Exercise 1: Individual Nouns
1. Ik drink graag *koffie* (coffee) in de ochtend.
2. De *hond* (dog) speelt met een bal.
3. Zij leest graag *boeken* (books) in haar vrije tijd.
4. De *fiets* (bicycle) is zijn favoriete vervoersmiddel.
5. Het *meisje* (girl) klimt in de boom.
6. Deze *tafel* (table) is gemaakt van hout.
7. Hij houdt van het eten van *brood* (bread) tijdens het ontbijt.
8. De *kat* (cat) zit op het dak.
9. Doe de *deur* (door) open, alsjeblieft.
10. Zij groeien hun eigen *groenten* (vegetables) in de tuin.
11. De *jas* (coat) is te groot voor hem.
12. Zij lachte tijdens het kijken naar de *film* (movie).
13. Hij woont in een groot *huis* (house) aan de rand van de stad.
14. Het *kind* (child) speelt in het park.
15. De *bloemen* (flowers) staan op de vensterbank.
Exercise 2: Collective and Compound Nouns
1. De *familie* (family) woont samen in een huis.
2. De *kudde* (herd) schapen graast op het veld.
3. Ik kijk op mijn *smartphone* (smartphone) om de tijd te controleren.
4. Het *politiebureau* (police station) is gevestigd naast het gemeentehuis.

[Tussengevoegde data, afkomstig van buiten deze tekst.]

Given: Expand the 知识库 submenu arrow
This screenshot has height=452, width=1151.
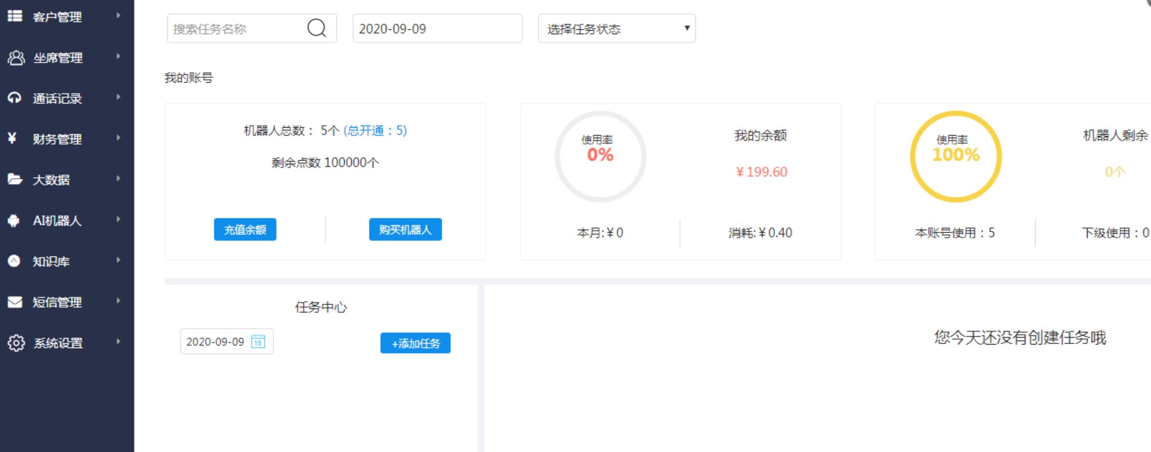Looking at the screenshot, I should 118,260.
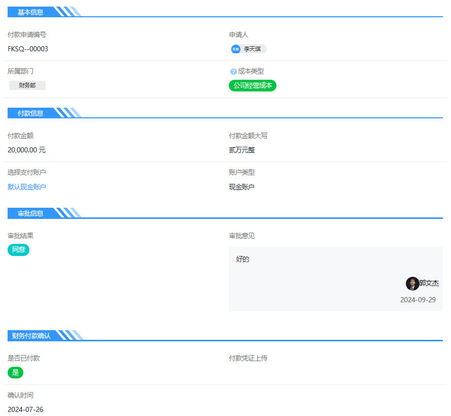The width and height of the screenshot is (451, 416).
Task: Click the 付款凭证上传 field label
Action: click(248, 358)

5. Het *personeel* (staff) werkt hard op kantoor.
6. Al het *meubilair* (furniture) in dit huis is nieuw.
7. Ik moet naar de *tandartspraktijk* (dental practice) voor een controle.
8. De *zakenmensen* (businesspeople) zijn druk met vergaderen.
9. Het *fruit* (fruit) is vers uit de winkel.
10. De *bibliotheek* (library) in onze stad heeft duizenden boeken.
11. De *brandweer* (fire brigade) arriveert snel op de locatie.
12. Ons *schoolteam* (school team) doet mee aan de competitie.
13. Hij werkt bij een *reisbureau* (travel agency) in het centrum.
14. Alle leden van de *gemeenschap* (community) nemen deel aan het evenement.
15. Zij koopt een *krant* (newspaper) elke ochtend bij de krantenwinkel.